Naquele momento dois outros inimigos dispararam raivosamente, a pequena distância. Roy teve que meter a cabeça na terra para não ser atingido. Os dois inimigos tinham-lhe feito o pior que lhe podia suceder. Haviam-no imobilizado! 

Roy adivinhou o que sucederia. Enquanto um o fixava com os seus tiros o outro ia-se aproximando das suas costas. Roy não podia sequer voltar a cabeça e ver a dois passos de distância. Ouviu perfeitamente o ruído do seu corpo a arrastar-se pelo chão. Bastaria que Roy pudesse mudar de posição para acabar com ele, mas era isso justamente o que não podia fazer. 

Naquelas circunstâncias podia apenas confiar em Bart. De repente pensou: «E se Bart visse só um inimigo e não reparasse no outro? E se aquele conseguisse realmente colocar-se atrás de si.» 

Viu que chegara o momento de jogar tudo por tudo. Contou febrilmente os tiros do inimigo. Quando chegaram a seis... saltou. Se o inimigo levava dois revólveres estava liquidado. Mas tinha que confiar em que levasse só um. 

Enganou-se. O seu corpo apareceu a descoberto justamente no momento em que o inimigo punha o revólver no chão e se dispunha a tirar outro do coldre. As feições do homem revelaram assombro e horror ao mesmo tempo. Soou um tiro e o projétil atravessou o queixo do pistoleiro. 
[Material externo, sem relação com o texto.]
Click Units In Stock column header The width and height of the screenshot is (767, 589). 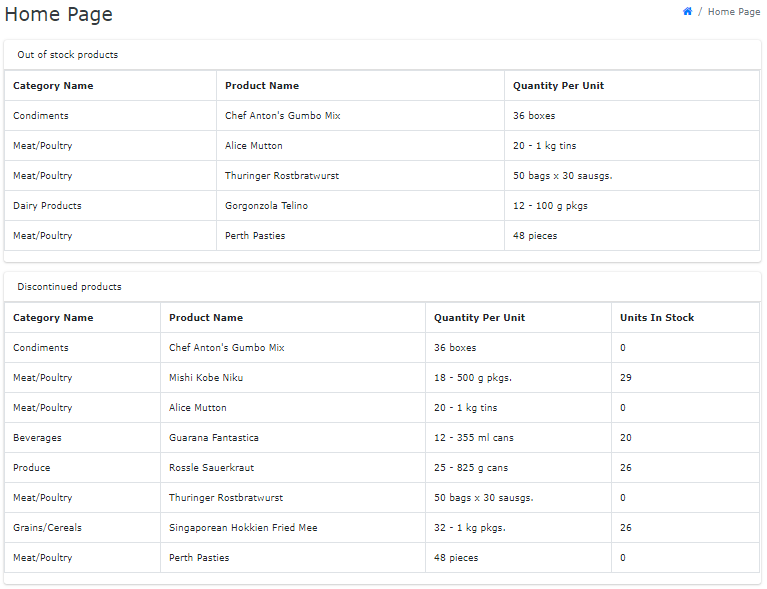(657, 317)
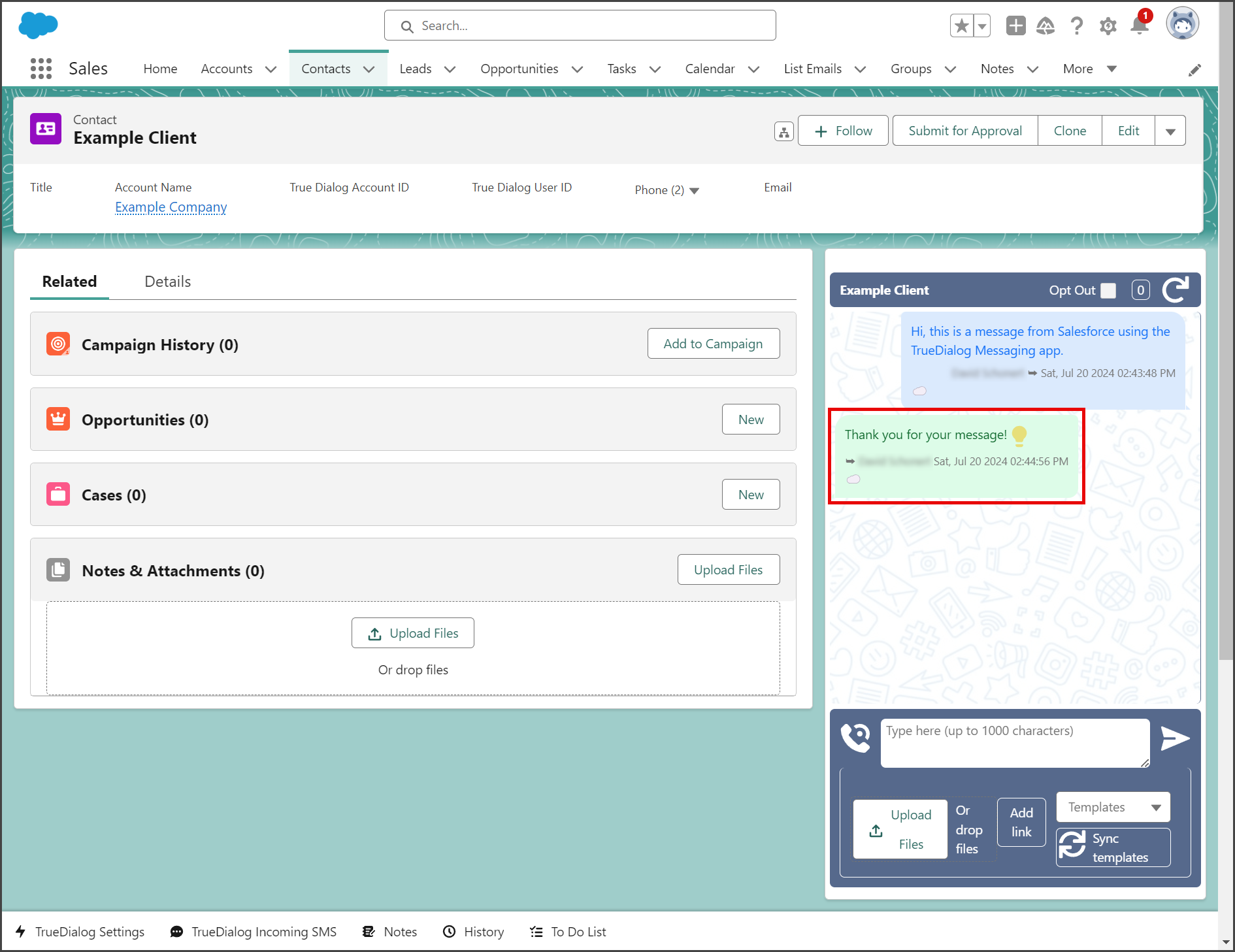Open the Favorites list dropdown

pos(981,26)
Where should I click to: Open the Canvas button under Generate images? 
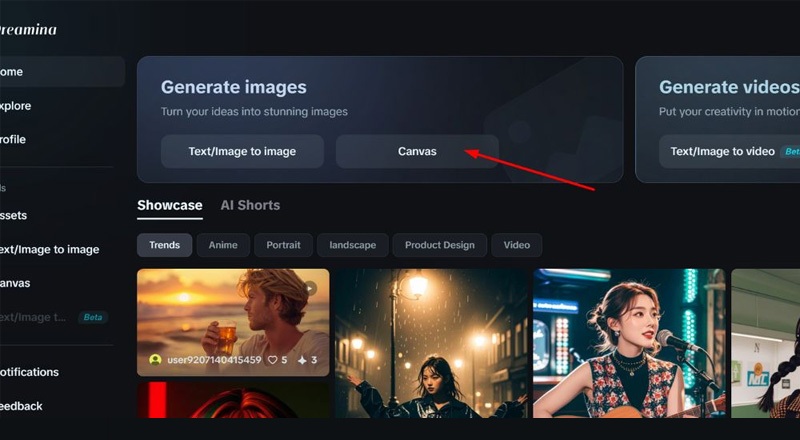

A morte foi instantânea, porque a trajetória da bala levou-a ao cérebro. Mas Roy nem sequer teve tempo de o ver. Calculou que o outro estaria já em cima. Voltou-se, como um gato de barriga para cima, puxando do revólver. 

O segundo inimigo acabava de aparecer no alto do talude, apontando-lhe nervosamente a arma. Fez fogo. A bala roçou pelo rapaz que ripostou imediatamente, apertando o revólver com as duas mãos. Quase viu a trajetória da bala ao penetrar no coração do inimigo. Este soltou um rugido de fazer estremecer e caiu para a frente, de bruços. 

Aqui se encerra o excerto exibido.